## Exercise:
Look below for the line containing "Site map (796, 2035)"; from there through the line containing "Maxtone (256, 1622)", both lines included, please set down each line exactly and nothing else.

## Records provided:
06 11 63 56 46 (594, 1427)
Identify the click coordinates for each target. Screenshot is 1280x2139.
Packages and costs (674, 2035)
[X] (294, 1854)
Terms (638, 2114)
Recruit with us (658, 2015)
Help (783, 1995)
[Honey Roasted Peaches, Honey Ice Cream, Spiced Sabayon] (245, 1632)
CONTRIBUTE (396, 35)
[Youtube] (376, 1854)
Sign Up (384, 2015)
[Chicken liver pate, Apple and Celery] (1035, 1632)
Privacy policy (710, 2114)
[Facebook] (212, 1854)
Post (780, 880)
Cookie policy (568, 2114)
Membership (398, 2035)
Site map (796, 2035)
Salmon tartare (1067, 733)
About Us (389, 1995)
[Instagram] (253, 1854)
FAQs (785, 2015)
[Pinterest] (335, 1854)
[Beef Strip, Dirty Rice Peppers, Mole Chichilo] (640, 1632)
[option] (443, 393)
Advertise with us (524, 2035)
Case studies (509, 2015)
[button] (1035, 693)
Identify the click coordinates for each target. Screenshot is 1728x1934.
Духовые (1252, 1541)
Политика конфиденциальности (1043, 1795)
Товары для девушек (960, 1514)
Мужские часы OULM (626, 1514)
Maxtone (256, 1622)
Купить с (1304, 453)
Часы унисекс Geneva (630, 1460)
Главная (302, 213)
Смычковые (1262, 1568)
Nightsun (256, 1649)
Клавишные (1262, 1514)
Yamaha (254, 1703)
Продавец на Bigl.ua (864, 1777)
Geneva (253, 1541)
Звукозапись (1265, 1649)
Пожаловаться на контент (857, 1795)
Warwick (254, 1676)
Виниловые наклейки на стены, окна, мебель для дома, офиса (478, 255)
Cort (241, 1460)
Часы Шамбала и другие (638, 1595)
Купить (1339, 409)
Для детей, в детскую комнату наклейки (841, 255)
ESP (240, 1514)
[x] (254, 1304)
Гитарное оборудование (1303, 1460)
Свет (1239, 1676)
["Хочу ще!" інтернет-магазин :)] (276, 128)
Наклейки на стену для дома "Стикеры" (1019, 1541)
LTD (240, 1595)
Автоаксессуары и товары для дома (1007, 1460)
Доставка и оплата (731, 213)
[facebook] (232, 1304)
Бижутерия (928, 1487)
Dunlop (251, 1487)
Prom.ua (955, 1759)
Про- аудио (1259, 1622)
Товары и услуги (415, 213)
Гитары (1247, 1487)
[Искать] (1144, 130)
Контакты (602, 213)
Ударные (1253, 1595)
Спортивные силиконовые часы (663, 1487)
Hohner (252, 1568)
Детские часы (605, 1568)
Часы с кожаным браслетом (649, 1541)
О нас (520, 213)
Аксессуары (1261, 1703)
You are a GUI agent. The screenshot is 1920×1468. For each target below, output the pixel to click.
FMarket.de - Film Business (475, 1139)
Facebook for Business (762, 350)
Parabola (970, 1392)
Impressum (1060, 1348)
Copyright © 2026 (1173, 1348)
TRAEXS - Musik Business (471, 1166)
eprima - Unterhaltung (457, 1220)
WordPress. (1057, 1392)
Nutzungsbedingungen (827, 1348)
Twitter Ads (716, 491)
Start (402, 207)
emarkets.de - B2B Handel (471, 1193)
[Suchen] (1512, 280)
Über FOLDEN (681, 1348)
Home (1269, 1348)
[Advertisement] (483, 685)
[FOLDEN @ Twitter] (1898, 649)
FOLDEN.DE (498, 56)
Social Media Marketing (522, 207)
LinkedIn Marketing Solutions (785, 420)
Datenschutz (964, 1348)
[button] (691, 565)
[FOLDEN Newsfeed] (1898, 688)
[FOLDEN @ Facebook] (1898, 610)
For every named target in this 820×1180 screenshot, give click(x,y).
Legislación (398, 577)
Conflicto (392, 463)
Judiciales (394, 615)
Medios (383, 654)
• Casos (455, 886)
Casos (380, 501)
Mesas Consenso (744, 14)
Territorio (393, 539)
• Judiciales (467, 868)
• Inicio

## Expected answer:
Site map (796, 2035)
Salmon tartare (1067, 733)
About Us (389, 1995)
[Instagram] (253, 1854)
FAQs (785, 2015)
[Pinterest] (335, 1854)
[Beef Strip, Dirty Rice Peppers, Mole Chichilo] (640, 1632)
[option] (443, 393)
Advertise with us (524, 2035)
Case studies (509, 2015)
[button] (1035, 693)
Identify the click coordinates for each target. Screenshot is 1728x1934.
Духовые (1252, 1541)
Политика конфиденциальности (1043, 1795)
Товары для девушек (960, 1514)
Мужские часы OULM (626, 1514)
Maxtone (256, 1622)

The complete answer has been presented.